Figure 4b. PCI-2 generated from the three bands shown in Fig. 3a,b,c. Click the image for a larger version.

Fog Example MODIS PCI-3 of 3

Figure 4c. PCI-3 generated from the three bands shown in Fig. 3a,b,c. Click the image for a larger version.

Color Combinations of bands and PCIs

Three-color combinations of multi-band imagery are sometimes used to help separate features in the images that are spectrally different. Figure 5a is an example of a three-color combination of the three window-band images in Figure 3. The colors help separate the fog from the land and the snow-covered mountains. Figure 5b is a similar three-color combination of the three PCIs in Figure 4. This three-color combination seems to better separate the different surface types, due to the fact that the PCIs have already reduced the redundancy among the three input band images, and separated the major blocks of explained variance. The fog is now more clearly separated from the land and the snow-covered mountains, and there is more detail in the features that do appear. This shows the advantage of doing PCI analysis first.

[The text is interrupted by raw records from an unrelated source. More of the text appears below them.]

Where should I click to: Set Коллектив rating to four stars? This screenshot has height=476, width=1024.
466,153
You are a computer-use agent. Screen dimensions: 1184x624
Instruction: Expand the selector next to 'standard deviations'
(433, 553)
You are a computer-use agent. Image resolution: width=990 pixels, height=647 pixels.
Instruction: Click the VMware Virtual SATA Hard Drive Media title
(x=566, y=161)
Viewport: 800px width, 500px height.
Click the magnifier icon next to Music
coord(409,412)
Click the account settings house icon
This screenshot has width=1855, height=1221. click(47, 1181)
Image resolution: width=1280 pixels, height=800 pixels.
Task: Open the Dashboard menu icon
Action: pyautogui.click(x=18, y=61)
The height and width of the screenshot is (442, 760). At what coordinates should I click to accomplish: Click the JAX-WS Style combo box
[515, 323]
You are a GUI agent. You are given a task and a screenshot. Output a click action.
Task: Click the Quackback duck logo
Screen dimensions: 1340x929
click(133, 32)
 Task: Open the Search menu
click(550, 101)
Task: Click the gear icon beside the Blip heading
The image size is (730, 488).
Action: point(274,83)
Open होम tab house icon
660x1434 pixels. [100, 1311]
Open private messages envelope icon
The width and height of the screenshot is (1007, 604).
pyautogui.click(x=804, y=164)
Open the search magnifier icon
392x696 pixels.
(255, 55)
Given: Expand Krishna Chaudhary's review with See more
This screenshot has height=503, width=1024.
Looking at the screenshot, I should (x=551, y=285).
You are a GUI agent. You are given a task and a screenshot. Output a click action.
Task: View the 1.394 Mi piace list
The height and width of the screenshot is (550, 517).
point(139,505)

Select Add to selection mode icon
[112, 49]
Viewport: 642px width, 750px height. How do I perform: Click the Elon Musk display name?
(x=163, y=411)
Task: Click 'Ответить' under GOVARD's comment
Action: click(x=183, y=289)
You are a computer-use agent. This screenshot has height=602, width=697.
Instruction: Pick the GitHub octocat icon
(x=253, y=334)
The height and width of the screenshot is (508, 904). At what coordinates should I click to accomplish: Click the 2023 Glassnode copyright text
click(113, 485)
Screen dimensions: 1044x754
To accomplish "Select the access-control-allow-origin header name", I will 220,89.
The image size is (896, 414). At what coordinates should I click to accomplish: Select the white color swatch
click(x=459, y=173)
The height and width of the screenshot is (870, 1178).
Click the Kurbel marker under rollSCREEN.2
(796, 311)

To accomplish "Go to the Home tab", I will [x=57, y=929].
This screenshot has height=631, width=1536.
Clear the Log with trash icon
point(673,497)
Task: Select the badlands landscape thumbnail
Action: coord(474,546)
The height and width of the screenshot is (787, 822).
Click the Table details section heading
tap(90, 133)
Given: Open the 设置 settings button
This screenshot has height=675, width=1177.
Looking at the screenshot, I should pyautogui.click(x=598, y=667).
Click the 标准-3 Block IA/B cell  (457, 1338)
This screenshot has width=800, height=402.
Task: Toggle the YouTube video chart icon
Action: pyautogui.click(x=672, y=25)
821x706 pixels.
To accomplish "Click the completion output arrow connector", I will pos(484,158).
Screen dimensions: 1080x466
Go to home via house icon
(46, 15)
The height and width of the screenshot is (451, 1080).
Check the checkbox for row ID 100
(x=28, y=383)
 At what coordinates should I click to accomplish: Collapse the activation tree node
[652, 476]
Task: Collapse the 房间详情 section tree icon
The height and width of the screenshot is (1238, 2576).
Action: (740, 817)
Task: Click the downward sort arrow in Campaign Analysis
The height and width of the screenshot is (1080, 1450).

Fog Example 3-color from window bands

Figure 5a. Three-color combination of the three window-band images in Figure 3. Click the image for a larger version.

Fog Example 3-color from PCIs

Figure 5b. Thee-color combination of the three PCIs in Figure 4. Click the image for a larger version.

References

Gauch, H.G. Jr., 1993: Prediction, parsimony, and noise. American Scientist, 81(5), 468-478.

Hillger, D.W., 1996: Meteorological features from principal component image transformation of GOES imagery. International Symposium on Optical Science, Engineering, and Instrumentation (GOES-8 and Beyond Conference), SPIE, volume 2812, 4-9 August, Denver CO, 111-121.

Loughlin, W.P., 1991: Principal component analysis for alteration mapping. Photogrammetric Engineering and Remote Sensing, 57(9), 1163-1169.

Morrison, D.F., 1976: Multivariate Statistical Methods. McGraw-Hill, New York, 415 pp.

Preisendorfer, R.W., 1988: Principal Component Analysis in Meteorology and Oceanography. Elsevier, New York, 425 pp.